Happy New Year - Mayan Smith-Gobat
Happy New Year - Mayan Smith-Gobat
Happy New Year - Mayan Smith-Gobat
 
January 18, 2013 - 
 

Another year and a new Mayan Calendar have begun without any change to the world (that I noticed anyway…) However there has been a big change in my approach to achieving my goals. I am finally doing what I possibly should have done a long time ago – Experimenting with training rather than just climbing, to see what this can do for my overall climbing ability. I have self-imposed a break from travel and any real climbing to focus on working my weaknesses, building my strength, power and explosive movement. Preparing for the craziness of 2013 – I am excited to see what it has to throw at me…

 

I have consciously placed myself in a difficult and often frustrating situation, and I am feeling a long way out of my comfort zone. Winter in Grand Junction – a small redneck ‘Merican town in Colorado?!  What I was thinking when I decided that this was a good plan… The whole region has just been hit by an abnormally cold winter – It has been well below 0 degrees Celsius for a good few weeks now, making climbing outside near impossible. The transition from climbing outside nearly everyday, and not really training on plastic at all, to suddenly spending all my time inside is difficult to bear. Over the last few weeks I have often found myself questioning why I am here when I could be anywhere in the world…

The answer is, because I want to learn to train. I know that my true passion is for climbing outside on beautiful natural features, yet another key part of my drive to climb is about extending my limits and attempting to reach my full potential as a climber. For quite a long time I have had the feeling that training is what I need to do to make significant gains in sport climbing. This is a side of climbing that I have never explored fully, having spent most of my time progressing through simply spending countless hours on rock. This feeling was strengthened by my brief experience with training before heading back to Punks in the Gym at the end of last year – I noticed a big difference in my overall strength. Therefore, I have chosen to base myself in a place where I am forced to train… I am determined to stick to my plan of doing several moths of true training, however, it is pushing my limits in ways I had not expected.

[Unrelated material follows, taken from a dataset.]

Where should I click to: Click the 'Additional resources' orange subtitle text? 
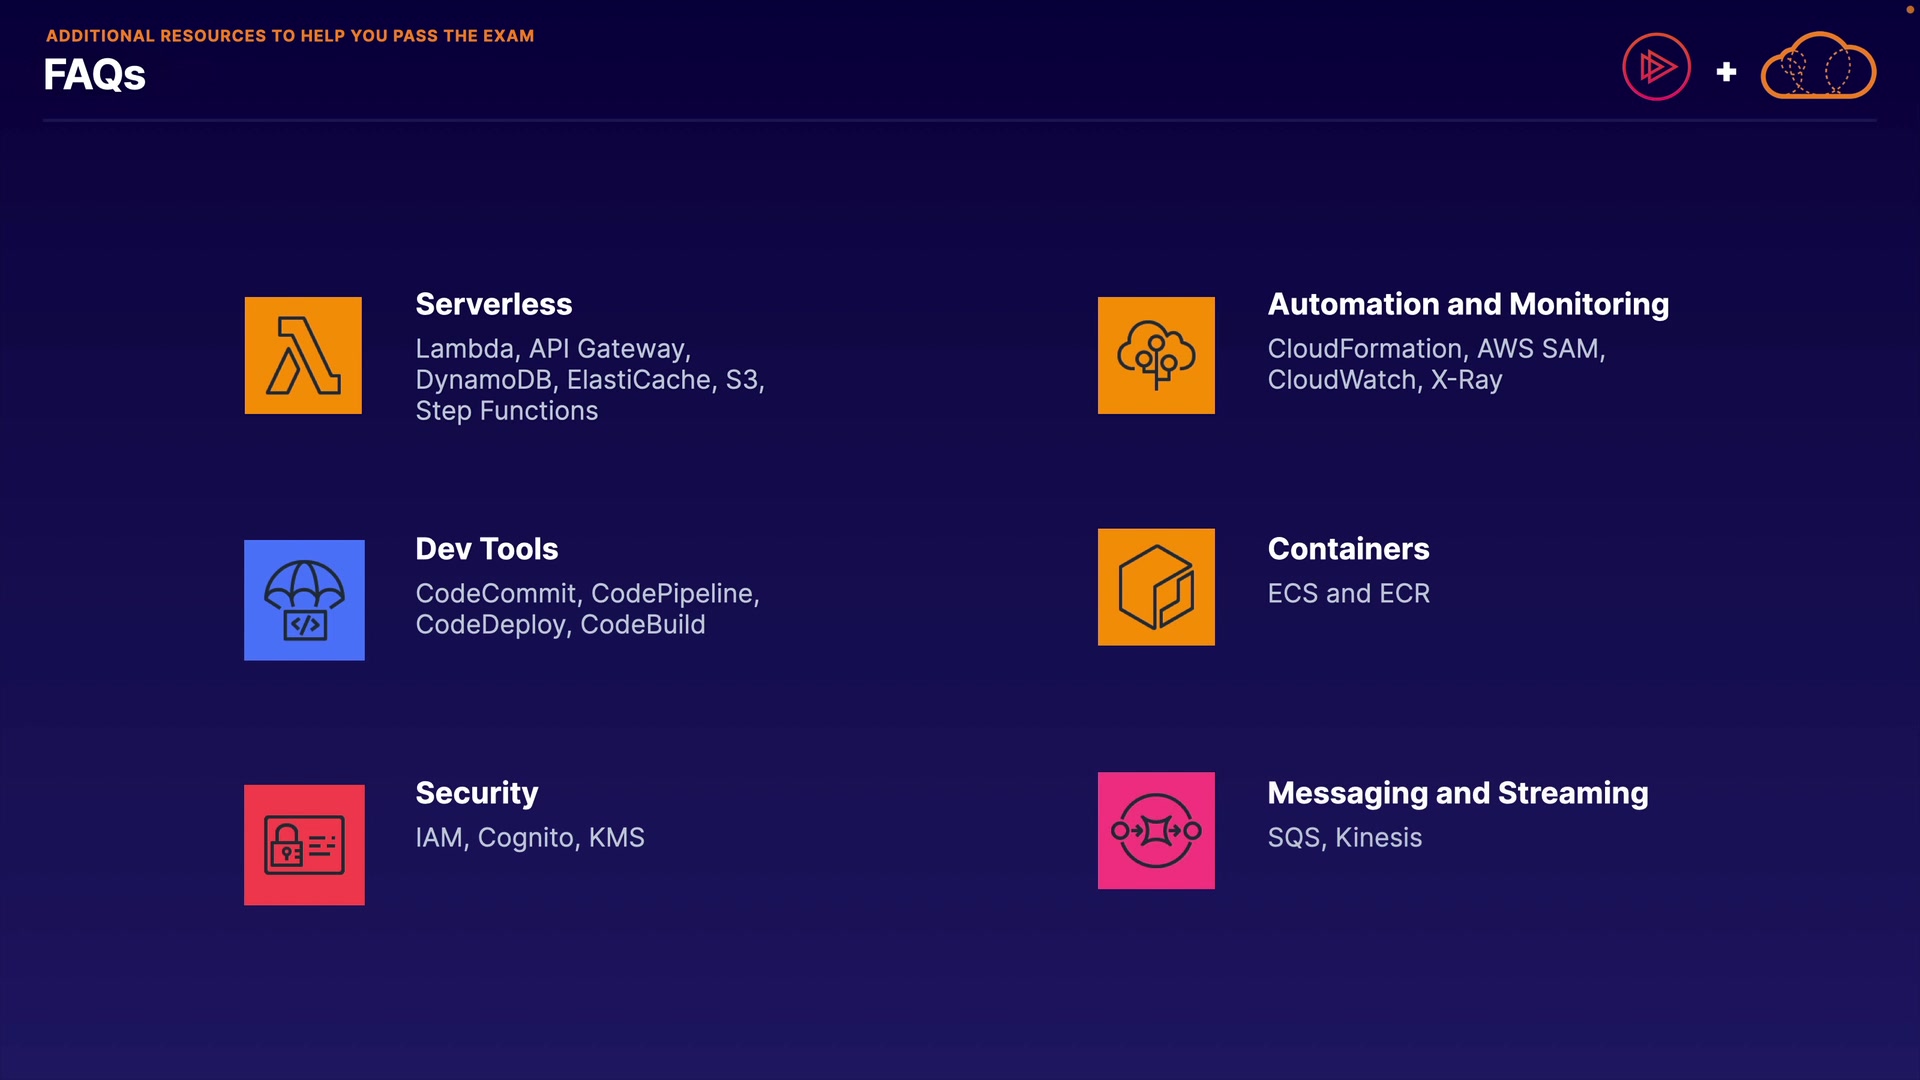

Having a plan to follow is new experience for me… For many years I have been structuring my climbing days around listening to my body. So, it is a big change just doing what I am told, learning to trusting in Rob’s experience and not thinking about the short term. Maintaining motivation by focusing on the long term gains. I am now a month into my program and I am trying to give each session everything I have… My body has been feeling totally destroyed most of the time, yet I have also been seeing constant improvement in my strength and have been learning a lot! Embracing this pain and documenting my improvements are the only things which are getting me through my internal struggles, and withdrawal symptoms from a lack of ‘real’ climbing.

Last week Rob, Ben and I took a brief trip down to the warmth of Vegas last week to climb, which was a welcome break. It was awesome to be out in the sunshine and just climb again. It really made me notice how much harder training is than climbing… And interestingly enough, I quickly found myself missing the total body fatigue I have been getting from the workouts. Ah, life is fun!